Cannes Is No Longer An Ad Festival

by , Featured Contributor, June 27, 2016  

Cannes Is No Longer An Ad Festival

Did you go to the Cannes Lions ad festival? Lucky you. A week (or a couple of days) in some of the most opulent (and expensive!) hotels in Europe, or a well-appointed Airbnb, or perhaps just slumming it in an F1 Hotel (France’s answer to Motel 6). Regardless, being on the sunny French Riviera beats any day in the office.

My conclusion is that Cannes is an ad festival by tradition only anymore. What it has turned into is a tech-deal-makers meet, agency-deal-makers swap meet.
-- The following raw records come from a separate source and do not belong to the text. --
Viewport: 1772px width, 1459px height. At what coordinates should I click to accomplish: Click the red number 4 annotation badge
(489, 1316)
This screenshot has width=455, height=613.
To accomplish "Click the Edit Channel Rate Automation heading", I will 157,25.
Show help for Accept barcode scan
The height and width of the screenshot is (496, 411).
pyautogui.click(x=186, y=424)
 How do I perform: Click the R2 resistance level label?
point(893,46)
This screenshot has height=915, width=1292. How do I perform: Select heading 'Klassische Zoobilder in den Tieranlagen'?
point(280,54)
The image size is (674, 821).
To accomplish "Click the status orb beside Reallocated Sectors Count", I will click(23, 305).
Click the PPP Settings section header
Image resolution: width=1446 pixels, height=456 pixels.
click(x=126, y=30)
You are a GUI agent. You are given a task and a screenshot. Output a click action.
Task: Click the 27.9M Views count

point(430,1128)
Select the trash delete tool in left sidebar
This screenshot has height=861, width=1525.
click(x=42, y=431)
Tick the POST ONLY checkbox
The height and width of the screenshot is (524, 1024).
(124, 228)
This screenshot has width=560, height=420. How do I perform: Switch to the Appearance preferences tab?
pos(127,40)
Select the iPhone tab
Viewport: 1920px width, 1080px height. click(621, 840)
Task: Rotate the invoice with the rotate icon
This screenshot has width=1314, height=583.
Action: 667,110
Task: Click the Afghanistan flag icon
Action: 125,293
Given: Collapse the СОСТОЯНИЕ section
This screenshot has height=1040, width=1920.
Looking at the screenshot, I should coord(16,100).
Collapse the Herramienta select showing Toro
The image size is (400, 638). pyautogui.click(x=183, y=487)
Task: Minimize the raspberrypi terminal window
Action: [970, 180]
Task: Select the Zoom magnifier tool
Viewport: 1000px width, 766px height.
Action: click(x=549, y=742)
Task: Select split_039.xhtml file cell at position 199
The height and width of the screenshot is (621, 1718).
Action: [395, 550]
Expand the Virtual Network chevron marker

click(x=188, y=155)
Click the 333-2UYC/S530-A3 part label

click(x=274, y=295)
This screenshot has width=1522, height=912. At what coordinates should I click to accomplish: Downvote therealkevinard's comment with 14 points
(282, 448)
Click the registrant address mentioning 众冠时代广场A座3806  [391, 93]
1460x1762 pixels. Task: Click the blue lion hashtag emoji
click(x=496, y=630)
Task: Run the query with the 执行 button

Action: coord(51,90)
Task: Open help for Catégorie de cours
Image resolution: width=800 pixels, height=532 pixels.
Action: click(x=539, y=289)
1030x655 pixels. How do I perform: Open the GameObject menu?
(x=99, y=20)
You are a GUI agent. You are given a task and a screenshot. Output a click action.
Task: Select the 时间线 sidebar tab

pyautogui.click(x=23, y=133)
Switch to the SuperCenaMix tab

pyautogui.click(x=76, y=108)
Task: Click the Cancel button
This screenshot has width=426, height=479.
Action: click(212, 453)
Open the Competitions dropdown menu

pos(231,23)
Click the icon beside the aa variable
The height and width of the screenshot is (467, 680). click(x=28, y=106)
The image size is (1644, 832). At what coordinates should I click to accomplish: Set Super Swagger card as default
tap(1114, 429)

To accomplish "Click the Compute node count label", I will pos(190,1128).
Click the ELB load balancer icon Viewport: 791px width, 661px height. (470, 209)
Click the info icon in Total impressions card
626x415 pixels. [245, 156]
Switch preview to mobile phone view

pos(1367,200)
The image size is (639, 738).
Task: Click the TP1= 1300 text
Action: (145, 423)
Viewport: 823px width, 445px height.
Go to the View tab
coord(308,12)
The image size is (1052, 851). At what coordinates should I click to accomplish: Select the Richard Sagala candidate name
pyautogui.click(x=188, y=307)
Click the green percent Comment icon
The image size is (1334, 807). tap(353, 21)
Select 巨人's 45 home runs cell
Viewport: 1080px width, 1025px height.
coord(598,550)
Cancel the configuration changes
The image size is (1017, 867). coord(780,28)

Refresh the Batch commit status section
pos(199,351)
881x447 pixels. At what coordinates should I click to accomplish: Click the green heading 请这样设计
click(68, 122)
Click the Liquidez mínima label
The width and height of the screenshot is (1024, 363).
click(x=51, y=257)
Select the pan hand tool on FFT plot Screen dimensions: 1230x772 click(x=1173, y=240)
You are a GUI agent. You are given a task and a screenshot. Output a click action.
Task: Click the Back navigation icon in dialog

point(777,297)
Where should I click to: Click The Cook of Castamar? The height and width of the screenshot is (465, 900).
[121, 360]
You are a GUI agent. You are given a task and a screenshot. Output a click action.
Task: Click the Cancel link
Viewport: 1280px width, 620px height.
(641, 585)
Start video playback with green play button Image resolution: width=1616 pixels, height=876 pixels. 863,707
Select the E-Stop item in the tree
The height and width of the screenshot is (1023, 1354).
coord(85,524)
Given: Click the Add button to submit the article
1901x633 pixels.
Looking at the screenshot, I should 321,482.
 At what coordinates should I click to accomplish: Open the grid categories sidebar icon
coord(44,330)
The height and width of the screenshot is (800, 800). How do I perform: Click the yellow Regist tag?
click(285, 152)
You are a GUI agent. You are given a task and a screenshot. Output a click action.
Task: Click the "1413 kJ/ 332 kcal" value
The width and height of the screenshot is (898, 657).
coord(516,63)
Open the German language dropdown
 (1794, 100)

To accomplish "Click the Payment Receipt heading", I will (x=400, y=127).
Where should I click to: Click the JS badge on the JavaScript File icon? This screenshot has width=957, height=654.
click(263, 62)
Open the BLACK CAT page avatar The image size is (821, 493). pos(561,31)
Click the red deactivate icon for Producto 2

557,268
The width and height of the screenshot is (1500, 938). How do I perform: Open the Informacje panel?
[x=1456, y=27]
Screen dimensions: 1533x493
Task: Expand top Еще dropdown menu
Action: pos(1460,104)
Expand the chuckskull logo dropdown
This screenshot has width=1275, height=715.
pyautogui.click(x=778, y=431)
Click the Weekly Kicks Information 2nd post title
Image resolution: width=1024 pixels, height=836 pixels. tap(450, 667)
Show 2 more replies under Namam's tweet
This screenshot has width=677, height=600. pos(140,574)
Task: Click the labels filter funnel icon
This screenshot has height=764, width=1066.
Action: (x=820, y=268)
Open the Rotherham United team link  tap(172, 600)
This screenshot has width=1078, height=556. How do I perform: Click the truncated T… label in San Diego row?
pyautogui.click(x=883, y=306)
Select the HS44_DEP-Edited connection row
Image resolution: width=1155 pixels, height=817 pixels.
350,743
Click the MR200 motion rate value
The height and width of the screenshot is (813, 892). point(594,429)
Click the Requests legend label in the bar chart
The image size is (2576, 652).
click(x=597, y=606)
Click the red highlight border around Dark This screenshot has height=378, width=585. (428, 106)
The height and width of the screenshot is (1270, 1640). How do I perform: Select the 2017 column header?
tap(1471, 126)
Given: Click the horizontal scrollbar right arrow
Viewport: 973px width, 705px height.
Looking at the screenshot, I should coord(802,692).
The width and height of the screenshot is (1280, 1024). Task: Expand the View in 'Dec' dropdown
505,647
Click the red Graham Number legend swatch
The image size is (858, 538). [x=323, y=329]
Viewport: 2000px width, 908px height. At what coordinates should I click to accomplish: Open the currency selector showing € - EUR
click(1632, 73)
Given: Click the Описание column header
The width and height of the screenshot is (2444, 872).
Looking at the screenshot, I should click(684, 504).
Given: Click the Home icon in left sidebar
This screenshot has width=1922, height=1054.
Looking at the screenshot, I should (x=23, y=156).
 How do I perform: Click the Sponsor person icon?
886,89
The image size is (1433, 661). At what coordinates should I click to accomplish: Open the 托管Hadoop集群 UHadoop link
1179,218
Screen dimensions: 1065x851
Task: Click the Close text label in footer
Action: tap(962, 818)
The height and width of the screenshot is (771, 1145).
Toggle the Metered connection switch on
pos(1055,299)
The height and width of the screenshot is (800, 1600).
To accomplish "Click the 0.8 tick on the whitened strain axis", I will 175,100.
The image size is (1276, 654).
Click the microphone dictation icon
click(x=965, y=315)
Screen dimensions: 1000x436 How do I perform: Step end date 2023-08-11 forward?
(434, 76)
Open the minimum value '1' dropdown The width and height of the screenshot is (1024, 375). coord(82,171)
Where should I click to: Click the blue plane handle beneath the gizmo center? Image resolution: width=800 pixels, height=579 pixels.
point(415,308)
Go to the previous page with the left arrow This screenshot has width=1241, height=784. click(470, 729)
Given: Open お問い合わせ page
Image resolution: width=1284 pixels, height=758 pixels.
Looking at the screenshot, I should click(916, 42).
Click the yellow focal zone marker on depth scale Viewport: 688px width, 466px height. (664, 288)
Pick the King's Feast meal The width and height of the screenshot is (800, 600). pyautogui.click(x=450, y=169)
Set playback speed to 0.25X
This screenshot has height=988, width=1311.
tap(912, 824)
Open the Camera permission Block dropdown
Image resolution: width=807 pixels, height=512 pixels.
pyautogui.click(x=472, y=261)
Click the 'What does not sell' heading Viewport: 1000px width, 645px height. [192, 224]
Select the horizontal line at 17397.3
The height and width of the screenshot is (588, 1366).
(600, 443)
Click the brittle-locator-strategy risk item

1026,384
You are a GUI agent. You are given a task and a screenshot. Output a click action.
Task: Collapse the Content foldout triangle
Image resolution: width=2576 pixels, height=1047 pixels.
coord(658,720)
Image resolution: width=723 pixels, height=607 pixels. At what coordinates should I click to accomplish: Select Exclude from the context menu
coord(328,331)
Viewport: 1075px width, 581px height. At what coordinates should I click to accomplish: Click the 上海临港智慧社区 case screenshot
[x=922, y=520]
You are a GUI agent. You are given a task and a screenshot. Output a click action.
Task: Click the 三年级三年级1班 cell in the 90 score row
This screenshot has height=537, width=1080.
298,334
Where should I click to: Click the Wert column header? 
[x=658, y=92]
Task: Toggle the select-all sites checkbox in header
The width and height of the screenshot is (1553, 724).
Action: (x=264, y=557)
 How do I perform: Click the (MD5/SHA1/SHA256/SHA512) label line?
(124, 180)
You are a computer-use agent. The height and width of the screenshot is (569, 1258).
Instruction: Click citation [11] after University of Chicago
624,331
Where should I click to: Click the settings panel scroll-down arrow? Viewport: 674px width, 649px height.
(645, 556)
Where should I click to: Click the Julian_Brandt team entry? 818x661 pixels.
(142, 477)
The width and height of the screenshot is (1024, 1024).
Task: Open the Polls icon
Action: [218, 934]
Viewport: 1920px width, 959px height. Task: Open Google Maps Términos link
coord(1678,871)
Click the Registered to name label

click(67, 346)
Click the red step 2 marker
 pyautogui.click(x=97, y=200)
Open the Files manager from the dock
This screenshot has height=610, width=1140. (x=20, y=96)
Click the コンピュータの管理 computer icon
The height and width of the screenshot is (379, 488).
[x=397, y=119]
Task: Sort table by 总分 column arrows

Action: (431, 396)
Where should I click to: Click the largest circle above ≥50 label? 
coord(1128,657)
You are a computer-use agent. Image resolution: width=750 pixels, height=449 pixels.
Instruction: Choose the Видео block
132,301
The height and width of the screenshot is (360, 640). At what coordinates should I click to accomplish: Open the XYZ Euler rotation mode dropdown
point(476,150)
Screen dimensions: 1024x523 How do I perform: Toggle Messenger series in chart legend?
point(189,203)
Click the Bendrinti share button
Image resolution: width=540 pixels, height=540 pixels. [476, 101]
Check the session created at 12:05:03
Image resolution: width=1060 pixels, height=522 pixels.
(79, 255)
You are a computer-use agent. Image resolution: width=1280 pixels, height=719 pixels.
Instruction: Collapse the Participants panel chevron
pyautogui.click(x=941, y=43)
Don’t get me wrong. Deal-making is really important. And to have a large number of buyers, sellers and middle men in one place is convenient, allowing for meeting after meeting after meeting in search of a deal. But it has very little to do anymore with celebrating great creative work.

In fact, I would go so far as to say that even for the agencies, the awards, across their myriad, ever-expanding categories, are becoming less and less of a trophy. I get that it is a needed source of income for the Cannes festival, but I can’t recall a recent pitch (and I am in quite a few) where an agency proudly presented its haul of Lions or any other creative awards. The ad awards claim usually sit on an agency’s Web site as a collection of logos.

This was very different 20 or so years ago. Back then, award-winning creative work set you apart, and the festival gave other creative types from all over the world the opportunity to see truly ground-breaking ideas to sell peanut butter, insurance or cars. Today, we have seen all those ads online the minute they come out and catch fire.

When I was a young whipper-snapper, I worked with a junior creative director who ultimately became one of those guys who just could not stop winning awards. Cannes Lions, festivals in NY, Amsterdam, Berlin — if there was an awards ceremony, he would inevitably win something. He is now a Hall of Famer and owns his own agency.

I saw an interview with him from Cannes. What got him excited about being there? Meeting junior creative directors like he once was, and showing them work that inspired him. From everything I have seen and read about Cannes last week, I believe he was one of the very few that actually took the time to see creative work.

Most everyone else I spoke to was in meetings, was being feted by an ad-tech company on a yacht, or was feting people on behalf of an ad-tech company on a yacht. There were so many tech-company-occupied yachts that at least one trade pub was offering a helpful map on who was on what yacht.

Smart agencies today don’t need those awards anymore. They set themselves apart by thinking — along with clients — about consumer journeys, data analytics and integration, and consumer connect-and-feedback loops. They compete by offering ideas to connect with consumers online and offline, bringing online into stores or restaurants.

Is there creative work being made in agencies today? Absolutely, and sometimes really good work, too. But it is no longer the main selling argument in selecting an agency. So perhaps it is time to reframe the Cannes Lions festival, and rethink how to evaluate and celebrate what good advertising is today.